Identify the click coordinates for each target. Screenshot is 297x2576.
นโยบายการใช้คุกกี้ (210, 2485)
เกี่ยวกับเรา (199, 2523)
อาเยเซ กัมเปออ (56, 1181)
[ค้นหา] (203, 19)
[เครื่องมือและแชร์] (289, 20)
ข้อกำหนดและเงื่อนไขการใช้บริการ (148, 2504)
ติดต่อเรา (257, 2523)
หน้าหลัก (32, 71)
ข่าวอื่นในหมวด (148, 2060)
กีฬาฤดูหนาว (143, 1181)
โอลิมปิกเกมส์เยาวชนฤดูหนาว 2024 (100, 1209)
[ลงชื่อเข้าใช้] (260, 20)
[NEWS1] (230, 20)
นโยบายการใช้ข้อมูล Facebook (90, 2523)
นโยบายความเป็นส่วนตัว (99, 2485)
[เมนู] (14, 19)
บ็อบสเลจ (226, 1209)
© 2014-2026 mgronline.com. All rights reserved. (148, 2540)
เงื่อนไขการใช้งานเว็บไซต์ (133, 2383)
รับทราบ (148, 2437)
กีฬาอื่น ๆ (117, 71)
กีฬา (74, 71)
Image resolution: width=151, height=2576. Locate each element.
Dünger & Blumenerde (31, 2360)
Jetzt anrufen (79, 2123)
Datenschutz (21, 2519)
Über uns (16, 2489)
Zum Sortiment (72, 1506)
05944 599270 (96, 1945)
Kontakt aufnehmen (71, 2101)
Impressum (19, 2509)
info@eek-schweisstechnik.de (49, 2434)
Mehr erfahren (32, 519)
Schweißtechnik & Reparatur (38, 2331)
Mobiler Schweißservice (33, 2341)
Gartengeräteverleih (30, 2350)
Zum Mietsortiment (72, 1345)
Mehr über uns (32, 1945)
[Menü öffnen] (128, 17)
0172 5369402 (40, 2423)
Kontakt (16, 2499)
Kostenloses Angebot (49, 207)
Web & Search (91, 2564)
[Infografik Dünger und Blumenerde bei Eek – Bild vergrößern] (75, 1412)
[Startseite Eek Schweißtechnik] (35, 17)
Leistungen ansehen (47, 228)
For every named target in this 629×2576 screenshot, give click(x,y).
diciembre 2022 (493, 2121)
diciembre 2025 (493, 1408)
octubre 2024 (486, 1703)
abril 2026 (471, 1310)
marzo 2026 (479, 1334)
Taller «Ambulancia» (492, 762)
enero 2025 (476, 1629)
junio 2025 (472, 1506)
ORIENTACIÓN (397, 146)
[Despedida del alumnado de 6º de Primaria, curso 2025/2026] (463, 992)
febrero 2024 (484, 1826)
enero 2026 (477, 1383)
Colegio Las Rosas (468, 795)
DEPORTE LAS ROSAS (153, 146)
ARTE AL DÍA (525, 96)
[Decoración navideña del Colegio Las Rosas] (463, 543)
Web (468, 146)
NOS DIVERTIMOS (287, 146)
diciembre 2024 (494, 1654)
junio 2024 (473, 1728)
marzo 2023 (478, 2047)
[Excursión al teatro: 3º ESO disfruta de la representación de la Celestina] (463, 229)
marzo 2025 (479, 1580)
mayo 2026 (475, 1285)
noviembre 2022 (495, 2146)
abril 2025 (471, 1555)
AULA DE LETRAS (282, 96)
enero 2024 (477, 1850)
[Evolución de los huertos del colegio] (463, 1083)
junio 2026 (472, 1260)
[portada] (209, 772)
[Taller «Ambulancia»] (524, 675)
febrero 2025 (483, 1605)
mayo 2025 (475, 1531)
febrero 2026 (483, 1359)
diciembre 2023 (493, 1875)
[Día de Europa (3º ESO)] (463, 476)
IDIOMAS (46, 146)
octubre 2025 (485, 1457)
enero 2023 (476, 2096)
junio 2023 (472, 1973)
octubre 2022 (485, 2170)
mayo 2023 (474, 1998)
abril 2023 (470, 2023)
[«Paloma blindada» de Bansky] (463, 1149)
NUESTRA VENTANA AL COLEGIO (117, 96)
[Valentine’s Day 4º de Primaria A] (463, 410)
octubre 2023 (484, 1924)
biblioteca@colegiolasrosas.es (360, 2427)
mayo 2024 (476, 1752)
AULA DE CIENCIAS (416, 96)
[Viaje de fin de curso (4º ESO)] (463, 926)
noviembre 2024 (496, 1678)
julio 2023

___

◆ Directions: If a line in the data above holds the word "Dünger", count it; give only the total.

◆ Task output: 2